As some of you might know, I’m currently going through a miscarriage. It happened at 10 weeks, but our baby had stopped growing around 5 weeks and my body refused to let go for several weeks. I’m the type of person who tries to do it all even when I shouldn’t, and I over exerted myself the last couple of days. Last night, I ended up in the emergency room after losing an alarming amount of blood in a short amount of time. Fortunately everything checked out ok, but it was a wake-up call that I need to stay home, rest, and heal. Sometimes I get so wrapped up with taking care of other people and responsibilities that I forget to take good care of myself.
We’ve now had two pregnancy losses in one year, and in the physical recovery from each as well as tremendous grief and trauma, I have said yes at times when I should have said no. Since I dislike confrontation, I have allowed a few people to disregard my well being for their own self-serving desires. Every day I put on a brave face and pretend this is how my life is supposed to be, and every day I feel that empty space in my heart that reminds me it should be much different. I push myself hard to do everything I used to when I need to make changes that allow me to go at my own pace and grieve. I am exhausted, both physically and emotionally. I ask you all to please not take it personally if I say no or change plans in the coming weeks. Instead, I hope you will trust that I know and need to do what is best and most important for me and my little family right now, and that it looks much different now than in years past. We will be staying at our home for Christmas Eve and Christmas this year, and we won’t be traveling or doing any other strenuous activities until my body is ready for it.

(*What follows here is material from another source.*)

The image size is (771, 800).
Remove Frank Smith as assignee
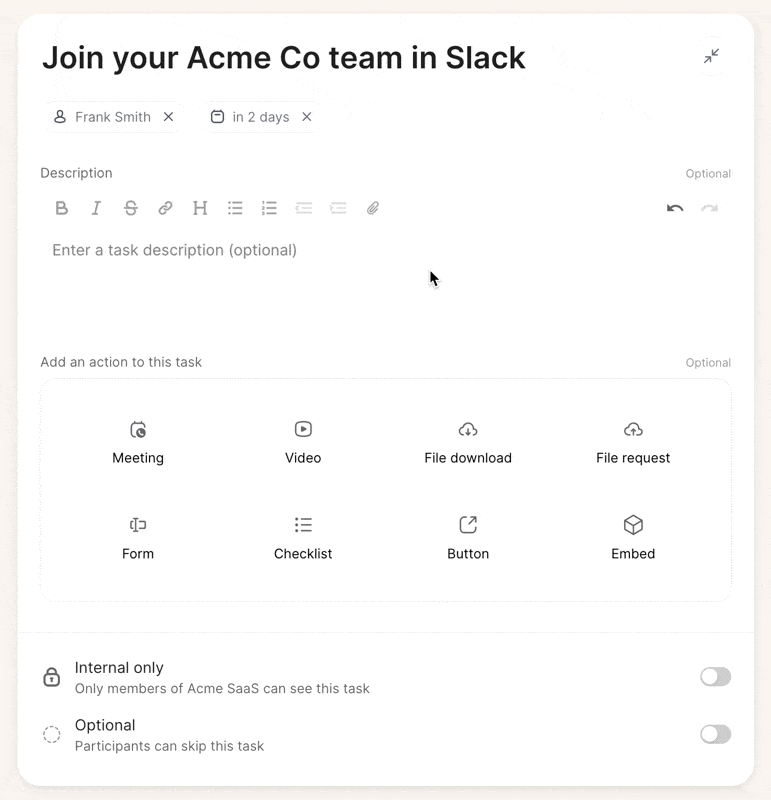pyautogui.click(x=168, y=117)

After experiencing a stillbirth, a miscarriage feels very different. This tiny human never developed enough for us to see any tangible body, but I believe every life, no matter how small and physically developed, has a soul component that is whole and eternal, and I believe this little soul has joined his/her brother Finn in heaven. Finn can introduce me on that glorious day when we are all reunited. I’m sad that we don’t know if this baby was a boy or girl, and whether he/she would have had brother Jaxton’s eyelashes or brother Finn’s dark hair. We planted this small tree in memory of our little one we never got to see.

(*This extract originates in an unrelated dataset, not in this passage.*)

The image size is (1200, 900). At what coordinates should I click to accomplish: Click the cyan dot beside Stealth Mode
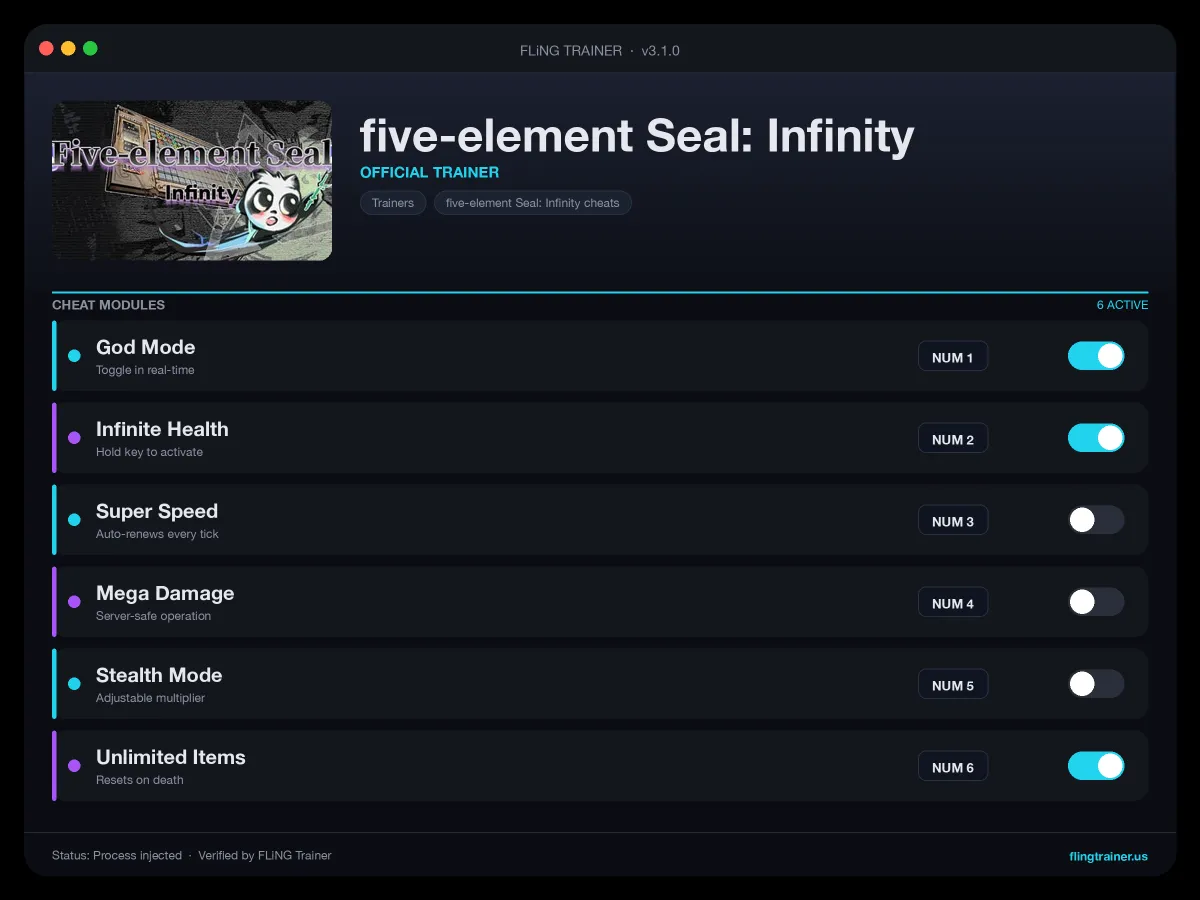[x=74, y=684]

Over three years after we started trying and almost one year after we thought we would be bringing a baby home soon, it seems like we are no closer to that happening. However, we know God works in ways we can’t see and often outside of our comfort zone. Our journey might not look the way we thought it would and it might not be easy, but we will continue to grow abundantly in faith. We still take hope in God’s promises for our lives and family, however that might look, and we rest in His peace that surpasses all understanding. I have been repeatedly amazed with just how much people have shown they love and care about us this year. Thank you for everything, and please continue to keep us in your prayers during this especially difficult time of year.